## Work to be completed
The answer is a single number: the count of lines in the records below that contain the word "size".

## Stored entries
____
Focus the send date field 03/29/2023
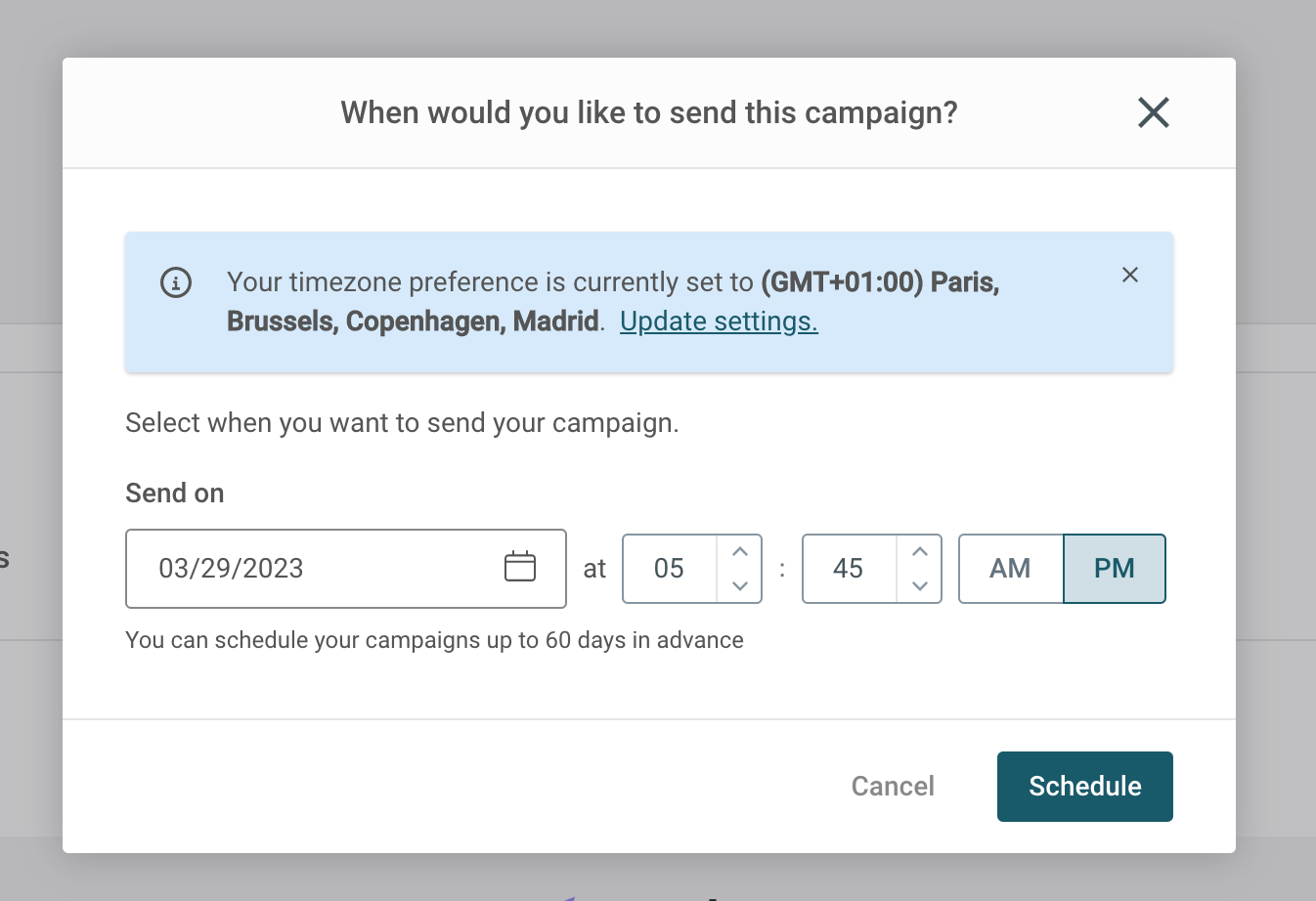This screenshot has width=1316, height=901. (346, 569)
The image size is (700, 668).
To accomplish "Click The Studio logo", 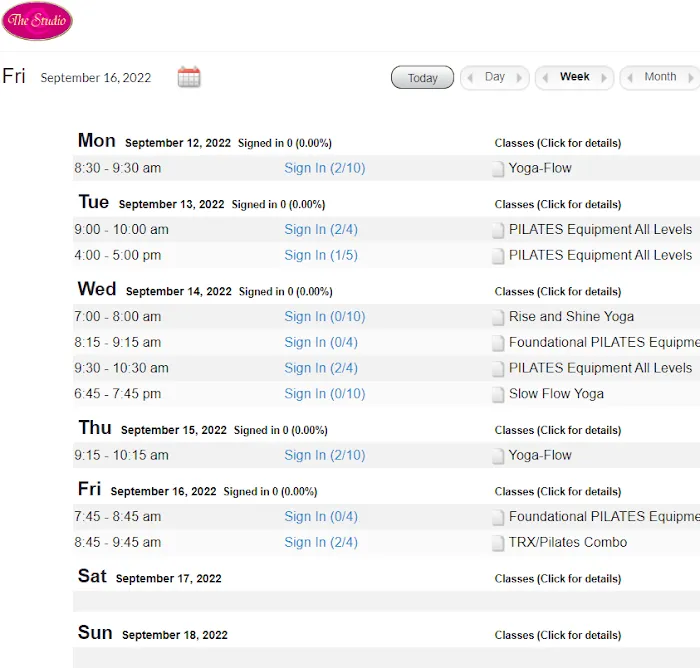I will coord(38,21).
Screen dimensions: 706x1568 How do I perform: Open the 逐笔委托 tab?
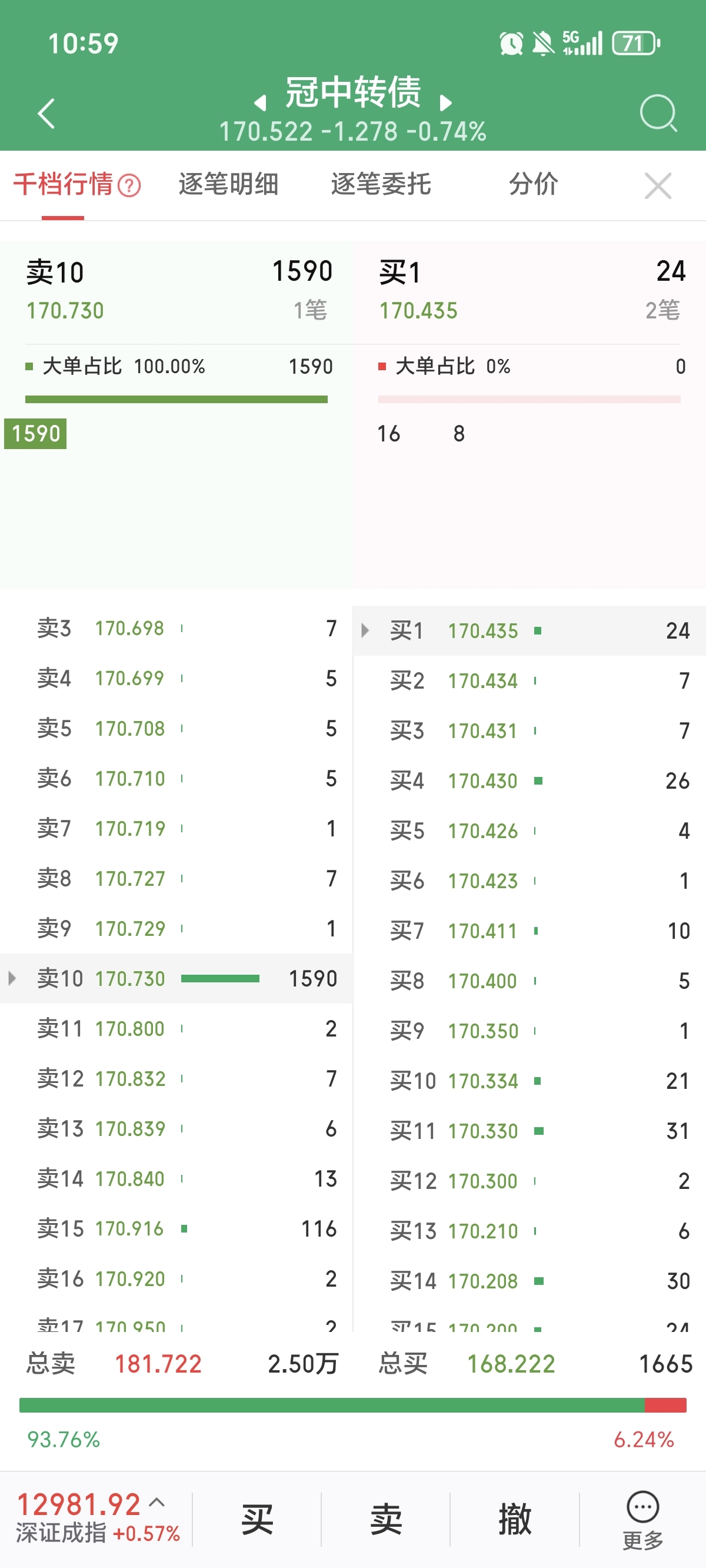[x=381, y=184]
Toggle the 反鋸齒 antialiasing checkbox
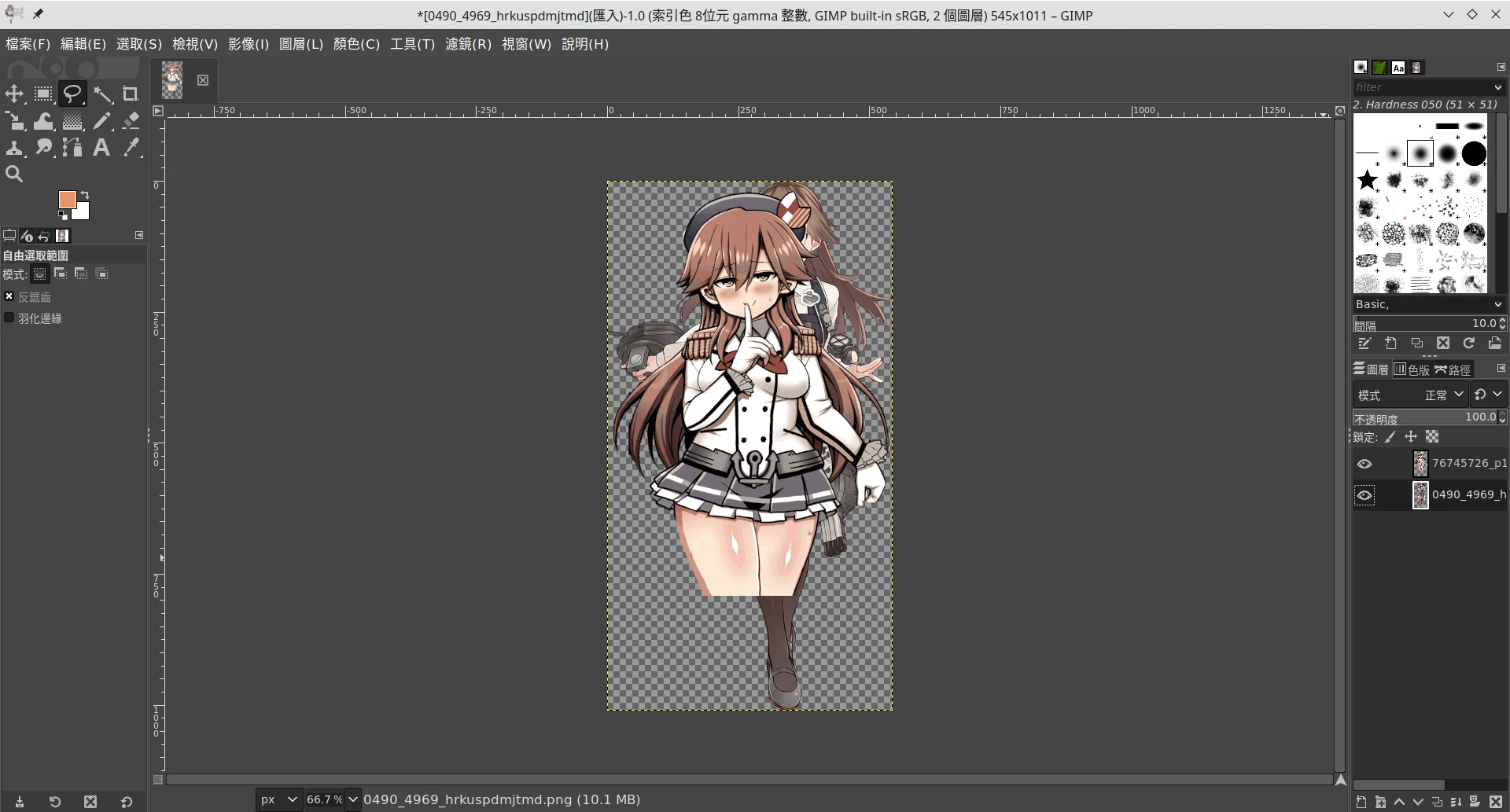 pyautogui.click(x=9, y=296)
____
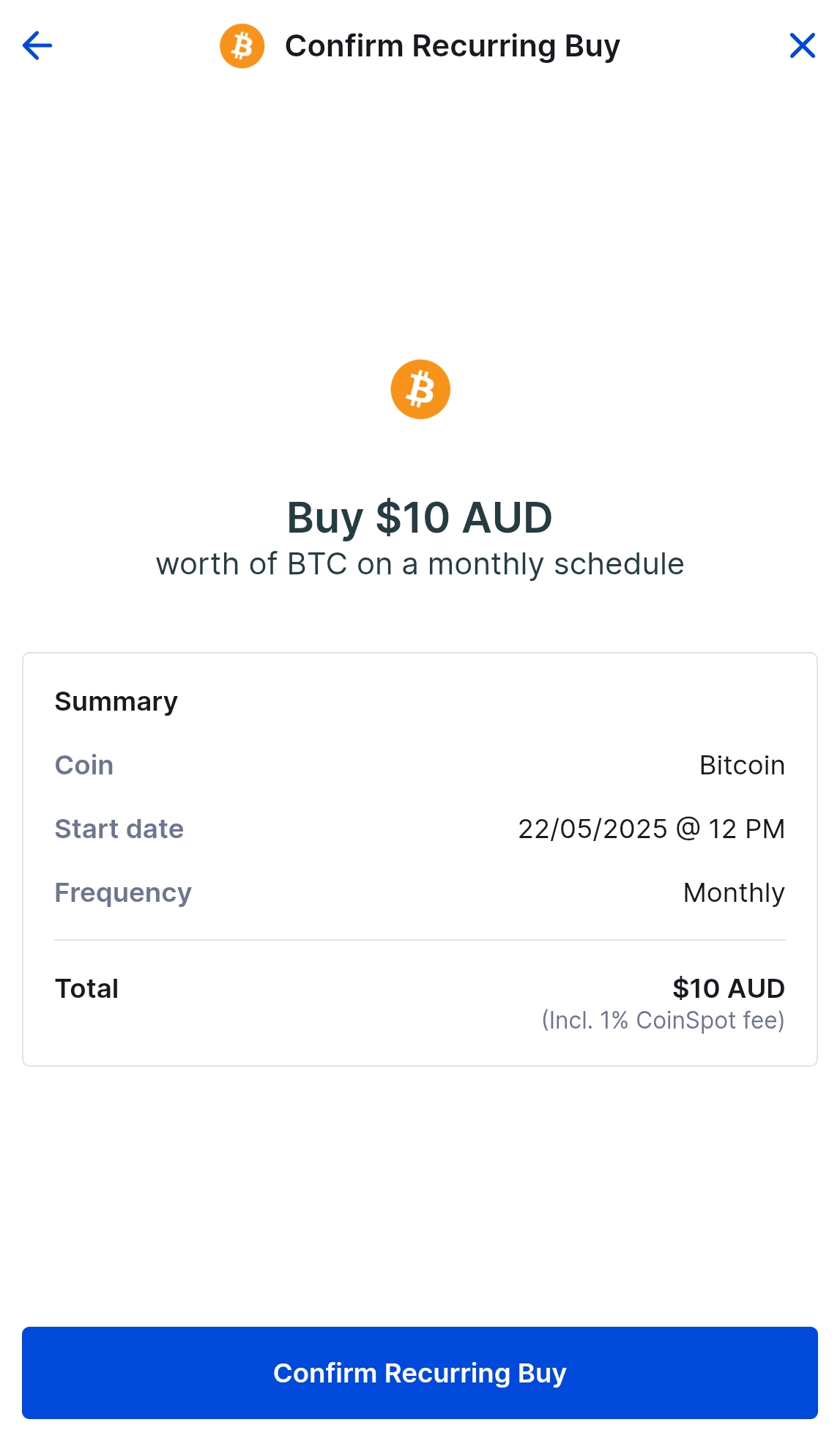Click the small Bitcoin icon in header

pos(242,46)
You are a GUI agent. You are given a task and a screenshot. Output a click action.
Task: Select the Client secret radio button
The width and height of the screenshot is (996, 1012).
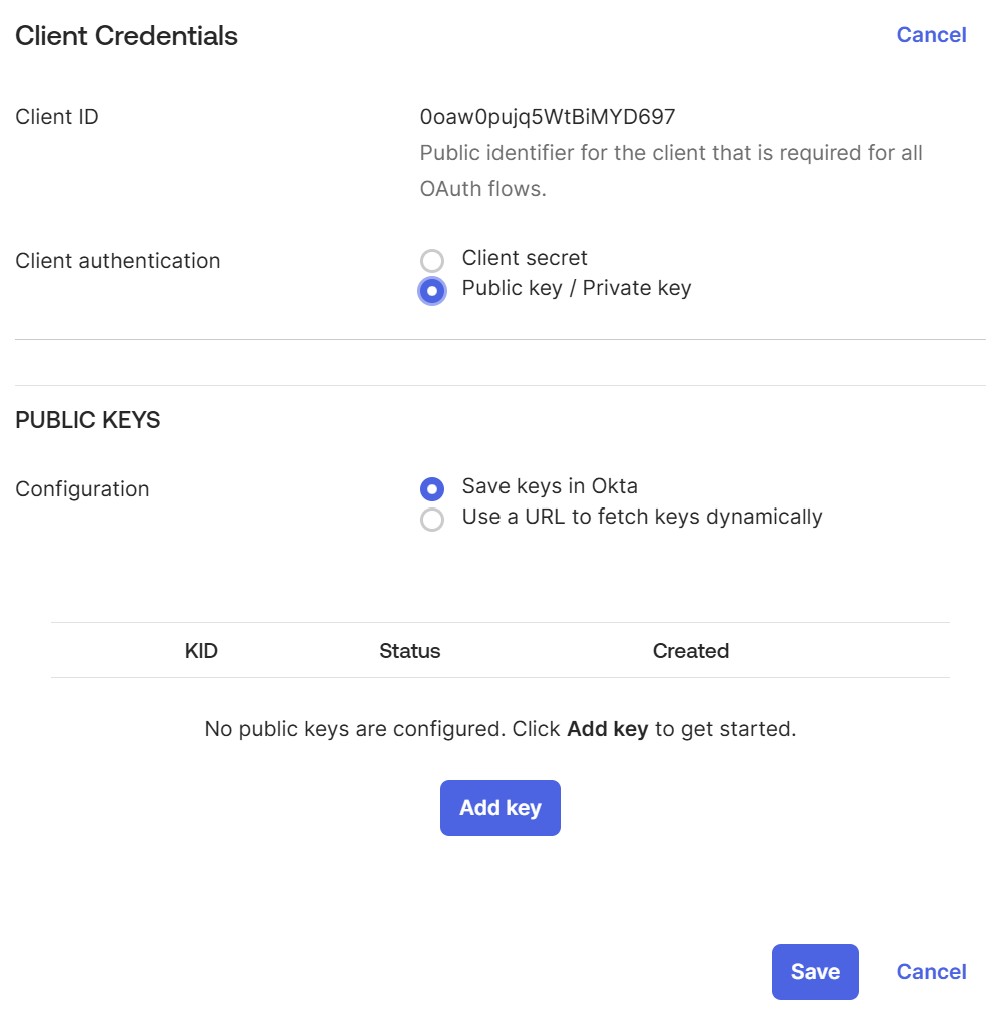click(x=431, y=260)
____
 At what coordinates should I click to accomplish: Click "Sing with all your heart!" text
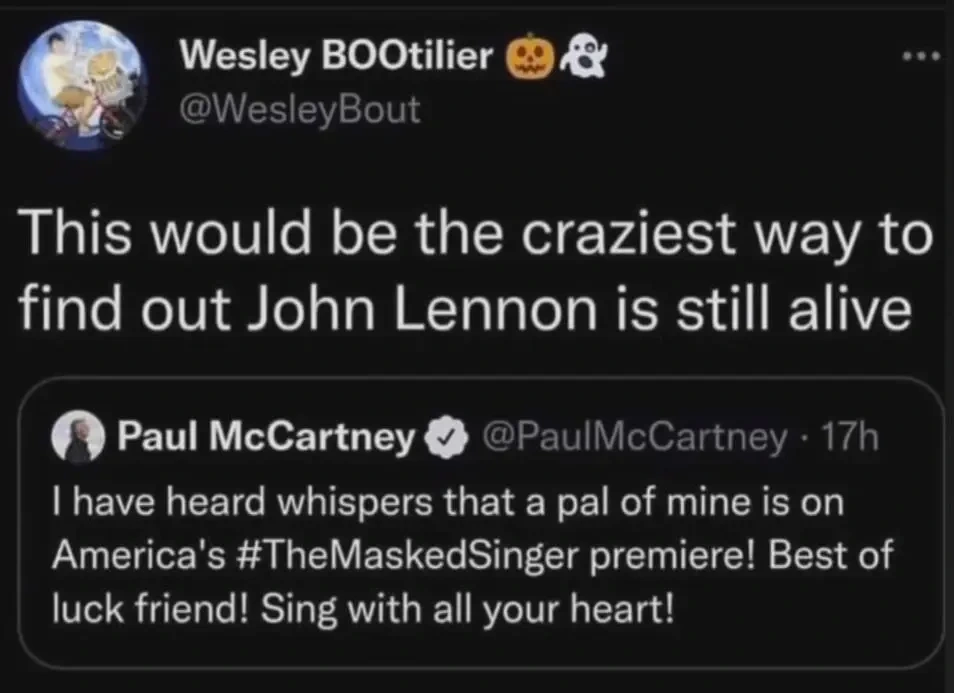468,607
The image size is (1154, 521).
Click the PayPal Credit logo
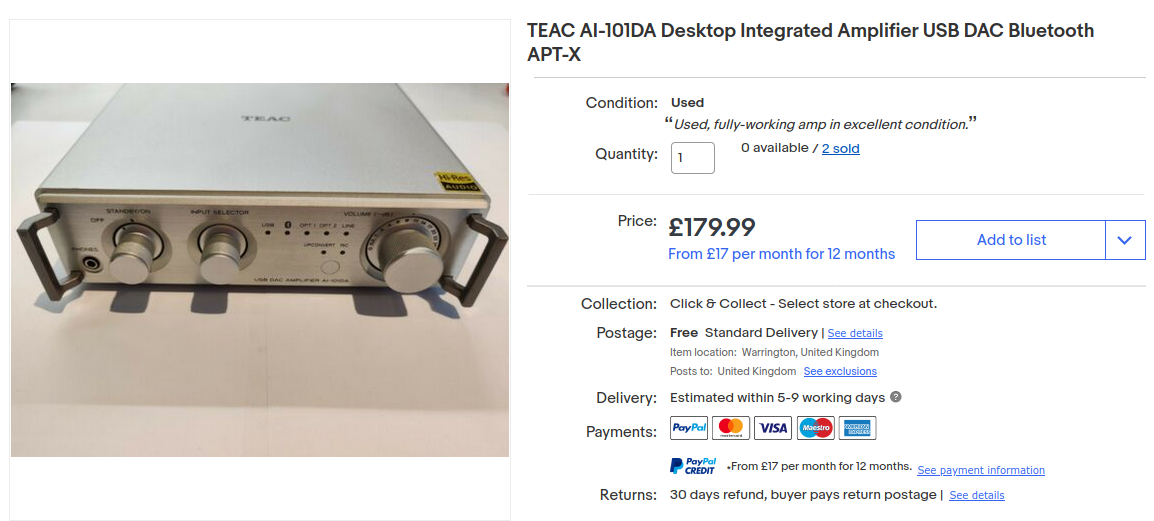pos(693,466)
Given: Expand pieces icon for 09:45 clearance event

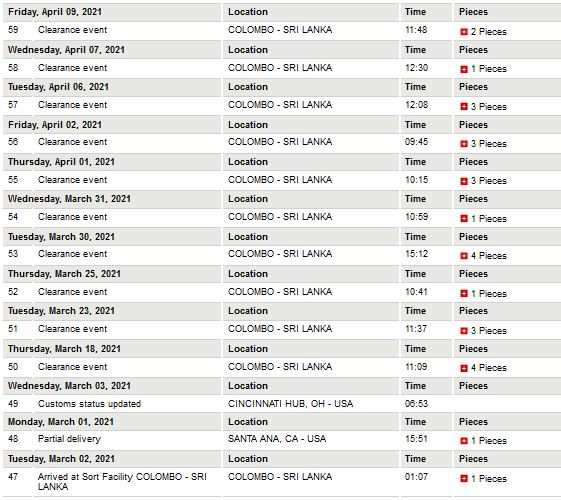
____
## Result
2